Very funny stuff. (Thanks to Rupert Goodwins for the link.)

Comments

  1. marie-lucie says:

    Several years ago I heard on the radio an interview with Chester Ronning (now deceased), who was born in China of missionary parents, spent many years there and was once Canadian Ambassador to China, where he was invited to come back to celebrate his 90th birthday. He said that the colloquial Chinese he spoke as a child – he was born in 1894 – was full of obscenities which children used without paying particular attention to them – it was just the way the language was spoken, but later when he held respectable positions he had to make a conscious effort to avoid them.
    Coming back to the present, I wonder how many of the visitors coming to Beijing for the Olympics will know enough Chinese to be able to recognize foul language when they hear it.

  2. That was my reaction. The only group of people I can think of who would be offended would be prudish Chinese. I would think they would derive more embarrassment from the presence of Engrish signage.

  3. I know that it’s in the same general area of meaning, but is ‘sha bi’ cognate with ‘chee bye’ (ʧi: bɑi), the favourite Hokkien expletive of my Singaporean Chinese friends at university?

  4. David Marjanović says:

    <jumping with joy> I knew there had to be words beyond zāogāo*! Can someone tell me the tones? :-)
    * That’s the textbook swearword, the one you allegedly say when you find out the cafeteria is already closed. Apparently comparable to the supposedly French zut.

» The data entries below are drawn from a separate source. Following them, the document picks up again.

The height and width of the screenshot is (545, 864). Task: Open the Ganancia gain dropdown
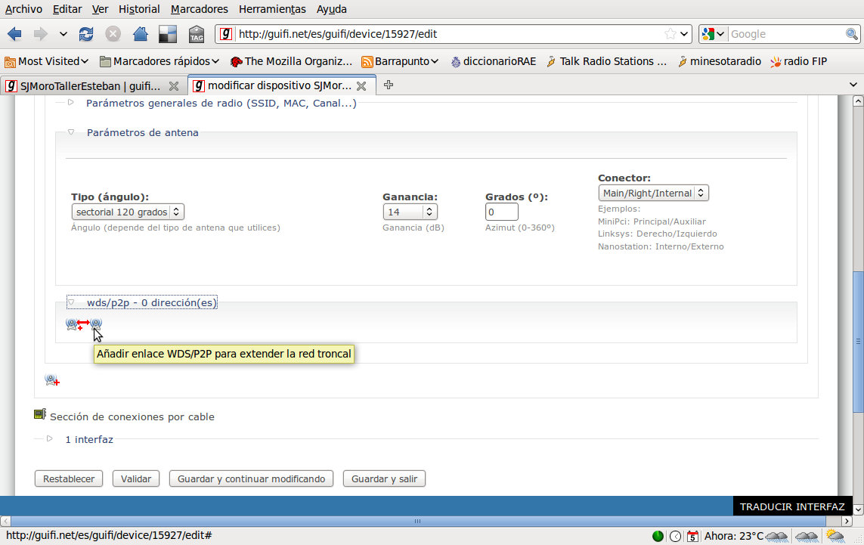410,212
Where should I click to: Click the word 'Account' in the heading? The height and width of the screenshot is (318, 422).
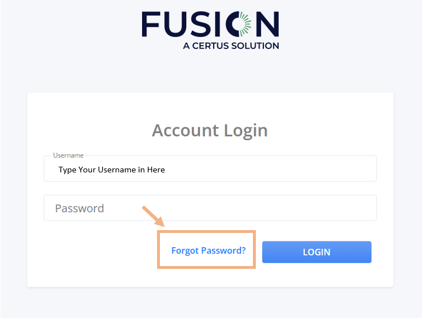pos(184,131)
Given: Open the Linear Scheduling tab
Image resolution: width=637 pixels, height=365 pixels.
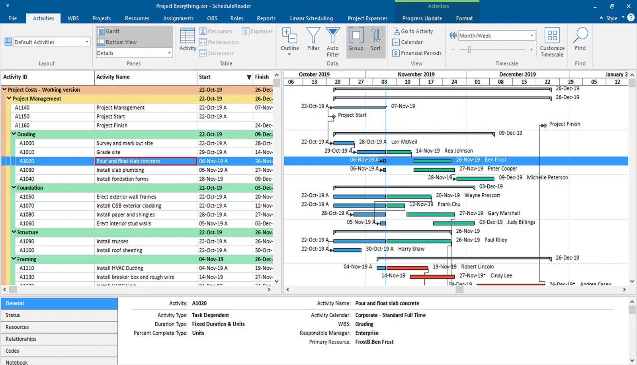Looking at the screenshot, I should pos(311,18).
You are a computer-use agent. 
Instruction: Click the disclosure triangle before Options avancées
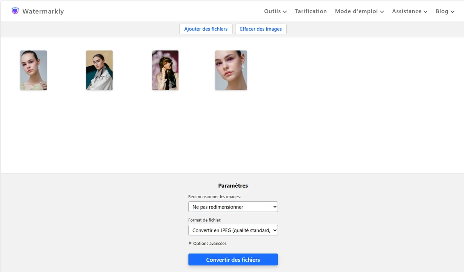click(x=190, y=243)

  5. Can someone tell me the tones?
    Based on Google and how-to-swear-in-Chinese books, rather than actual native knowledge and so subject to correction:
    傻屄 shǎbī, but much more commonly written 傻逼. Has its own Wikipedia page.
    我肏 wǒcào, but again commonly written 我操. Also a slightly less offensive version, 我靠 wǒkào.
    Relevant to the long illiteracy thread, I’m not sure whether the substitutions are euphemisms or due to the “bad” character being less well known.

  6. This is wonderful, and I have linked to it: thanks.

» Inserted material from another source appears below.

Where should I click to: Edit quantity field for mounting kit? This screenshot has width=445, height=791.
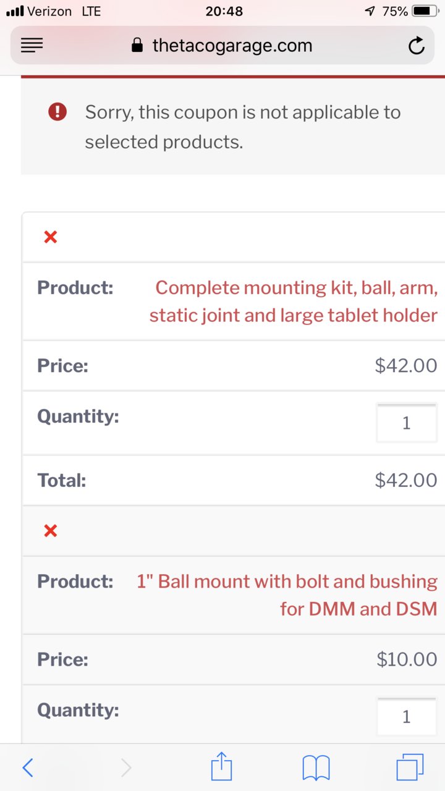407,423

  7. My first experience with the word cao was not in China but Malaysia. I was calling out the names of my students, and when I came to a student from China whose family name was Cao, I casually read it out and all the Chinese students in the class started giggling. Of course, I’d read it in the wrong tone.

  8. David Marjanović says:

    Wow! Thanks!
    Interesting that the Chinese Wikipedia article for Pinyin is a redirect to an article that includes a list of… hm, the first item in that list is a pronunciation dictionary of American English, the last is apparently the explanation of a Middle Chinese rhyme table (with pinyin and zhuyin), and the third-to-last is an apparently interesting page that explains chat abbreviations based on English and pinyin and has a photo of a Taiwanese railway carriage with zhuyin on it.

  9. caffeind says:

    All you need is ‘ta ma de’, already mentioned on Languagehat. Lu Xun’s essay on it:
    http://singaporeangle.blogspot.com/2005/07/lu-xun-on-chinese-national-swear.html
    The substitutions for 肏 etc. might be because the offending characters may not be in computer input methods’ dictionaries.
    http://en.wikipedia.org/wiki/Speak_of_the_devil notes ‘The Mandarin Chinese equivalent is 说曹操,曹操到 (Pinyin: “shuō Cáo Cāo, Cáo Cāo dào”), which translates as “Speak of Cao Cao and Cao Cao arrives.”‘

  10. A vaguely related question:
    Does anyone know of a Cantonese swearword sounding something like “muckahoy”? I have never been able to find a good explanation for it…
    Thanks!

  11. David Marjanović says:

    http://en.wikipedia.org/wiki/Speak_of_the_devil notes ‘The Mandarin Chinese equivalent is 说曹操,曹操到 (Pinyin: “shuō Cáo Cāo, Cáo Cāo dào”), which translates as “Speak of Cao Cao and Cao Cao arrives.”‘

    Yesterday evening I leafed through a book called “The New Emperors — China in the era of Mao and Deng”. It mentions a Cao Cao who founded the Wei empire. (Of course, no tones anywhere in the book.) Is that the one…?
    Incidentally, the German version of the book (at least) is bound in imperial yellow and a bit of proletarian red.

  12. Adrienne Li says:

    Yes, it’s the same Cao Cao. He lived during the late Han dynasty and was the founder of Wei during the Three Kingdom’s period. What a name to have!